NOTE. Values are presented as means and standard deviation.
Subjects with AD also had significantly lower CSF concentrations of Aβ1–42 and higher concentrations of P-tau and T-tau compared with those of healthy controls and the other diagnostic groups; likewise, the Aβ1–42/P-tau and Aβ1–42/T-tau ratios were significantly lower in AD compared with the other groups. As expected, subjects with MCI had intermediate levels (i.e., between AD and controls) of all biomarkers (Table 3).
Table 3.
CSF biomarker | Cutoff | AD (n = 41) versus controls (n = 41) |
AD (n = 41) versus non-AD (n = 35) |
MCI-AD (n = 19) versus MCI-S (n = 49) |
|||
---|---|---|---|---|---|---|---|
Sensitivity, % | Specificity, % | Sensitivity, % | Specificity, % | Sensitivity, % | Specificity, % | ||
Aβ1–42 | <416.0 pg/mL | 83 | 70 | 83 | 54 | 79 | 42 |
Phosphorylated tau | >36.1 pg/mL | 83 | 49 | 80 | 68 | 84 | 46 |
Total tau | >76.7 pg/mL | 82 | 67 | 78 | 57 | 79 | 50 |
Aβ1–42/P-tau | <9.53 | 88 | 78 | 85 | 71 | 90 | 65 |
Aβ1–42/T-tau | <4.13 | 80 | 80 | 76 | 66 | 74 | 69 |
Pathologic signature 1 | — | 78 | 83 | 78 | 74 | 79 | 69 |
Pathologic signature 2 | — | 73 | 85 | 74 | 74 | 74 | 73 |
Abbreviations: Aβ1–42, amyloid-beta peptide; T-tau, total tau; P-tau, 181Thr-phosphorylated-tau; AD, Alzheimer's disease; Non-AD, cognitive impairment or dementia due to other etiologies; MCI, mild cognitive impairment; CSF, cerebrospinal fluid; MCI-AD, MCI subjects who progressed to AD; MCI-S, stable cases of MCI (i.e., subjects who retained the MCI diagnosis on follow-up); pathologic signature 1, Aβ1–42 <416.0 and Aβ1–42/P-tau <9.53; pathologic signature 2, Aβ1–42 <416.0 and Aβ1–42/T-tau <4.13.
3.2. CSF biomarkers: cut-off scores and diagnostic accuracy
ROC curves were built to determine, for each CSF biomarker and combinations (ratios), the cutoff scores that best discriminated AD from controls based on SE and SP values (Table 3).

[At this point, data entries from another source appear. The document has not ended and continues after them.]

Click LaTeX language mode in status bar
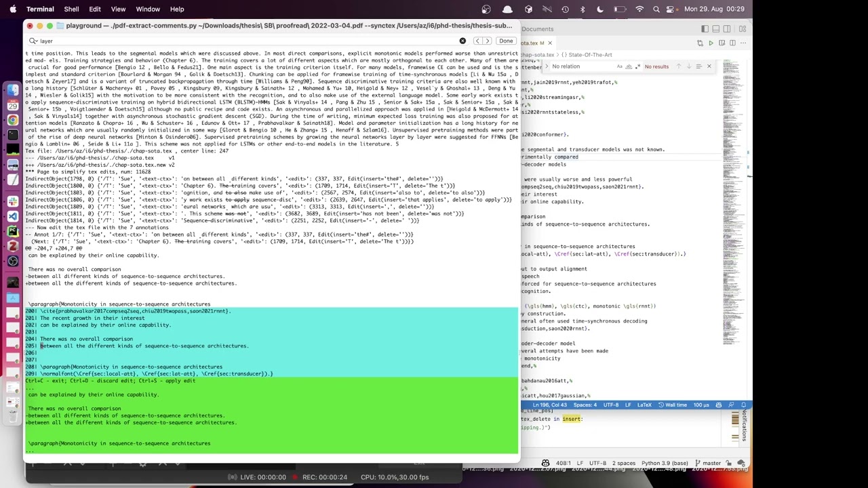Screen dimensions: 868x488 (x=644, y=405)
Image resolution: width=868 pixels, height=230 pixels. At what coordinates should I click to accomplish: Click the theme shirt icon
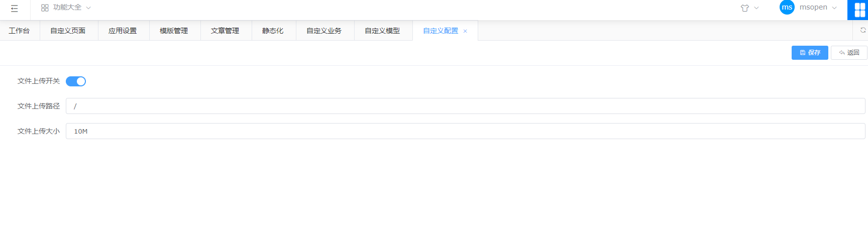point(744,8)
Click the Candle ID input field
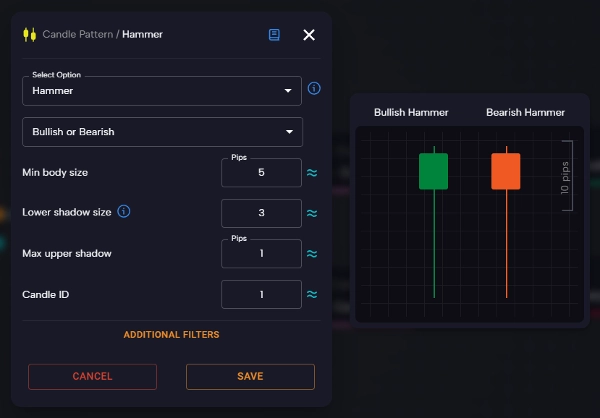This screenshot has width=600, height=418. 260,294
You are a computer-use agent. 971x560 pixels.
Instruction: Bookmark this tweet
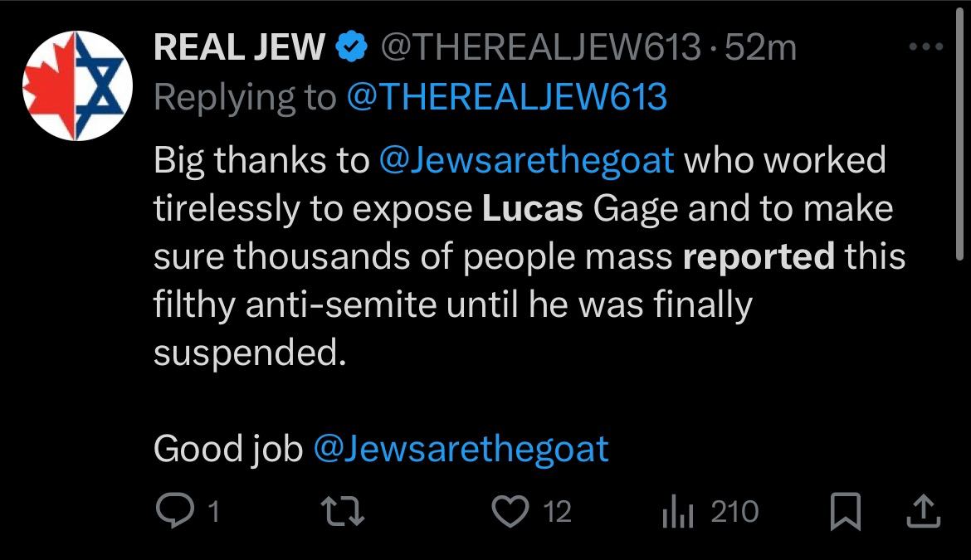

CSF concentrations of Aβ1–42 <416.0 pg/mL (SE: 83%; SP: 70%) and Aβ1–42/P-tau ratio <9.53 (SE: 87.5%; SP: 78%) best differentiated AD from controls. We further determined whether the combination of biomarkers and their ratios might increase the diagnostic accuracy for the diagnosis of AD subjects compared with controls. Fig. 1 presents the distribution of subjects according to the values of T-tau (x-axis) and Aβ1–42/P-tau ratio (y-axis) in the whole sample (Fig. 1A), and in the subsample of patients with MCI (Fig. 1B), taking into account the longitudinal change in diagnostic status, i.e., conversion to dementia (MCI-AD) or stability of MCI diagnosis (MCI-S). It is noteworthy that MCI patients who converted to dementia on follow-up had a distribution similar to that observed among AD patients who were already demented at baseline, i.e., T-tau >76 pg/mL and Aβ1–42/P-tau ratio <9.5.
Cross validation using the “leave-one-out method” was used to determine the reliability of our CSF measures; in this method, each subject is removed, a new cutoff point is determined, and the subject is reclassified based on the new cutoff point. The same process is repeated for all subjects in the sample and the new generated classification is compared with the actual diagnosis. Aβ1–42/P-tau yielded SEs of 87% and 78%, and predictive values of 79.5% and 86% in classifying AD and controls, respectively; Aβ1–42/T-tau provided SEs of 72% and 76.5%, and predictive values of 87.5% and 76.5% in classifying AD and controls, respectively. These results have ensured an accuracy of 82.7% in discriminating AD × controls for the Aβ1–42/P-tau ratio, and of 81% for the Aβ1–42/T-tau ratio (Table 4).
Table 4.
CSF biomarker | Cutoff | AD (n = 41) |
Controls (n = 41) |
(AD × controls) |
||
---|---|---|---|---|---|---|
Sensitivity, % | Predictive value, % | Sensitivity, % | Predictive value, % | Accuracy, % | ||
Aβ1–42 | <416.0 pg/mL | 80 | 68 | 63 | 76 | 72 |
Phosphorylated tau | >36.1 pg/mL | 60 | 72 | 78 | 67 | 69 |
Total tau | >76.7 pg/mL | 79 | 66 | 60 | 75 | 69.6 |
Aβ1–42/P-tau | <9.53 | 87 | 79.5 | 78 | 86 | 82.7 |
Aβ1–42/T-tau | <4.13 | 72 | 87.5 | 90 | 76.5 | 81 |
Abbreviations: AD, Alzheimer's disease; CSF, cerebrospinal fluid; Aβ1–42, amyloid-beta peptide; P-tau, 181Thr-phosphorylated-tau; T-tau, total tau.
NOTE. Biomarker concentrations are given in pg/mL.
The best diagnostic accuracy was obtained with the following combination of biomarkers: “pathologic signature 1” took into account the cutoff values of Aβ1–42 <416.0 pg/mL and Aβ1–42/P-tau <9.53 yielding an SE of 78% and an SP of 83%. The second combination (“pathologic signature 2”) took into account the cutoff values of Aβ1–42 <416.0 and Aβ1–42/T-tau <4.13 yielding an SE of 73% and an SP of 85%. Levels of Aβ1–42 <416.0 pg/mL were found in 12 controls (29.2%).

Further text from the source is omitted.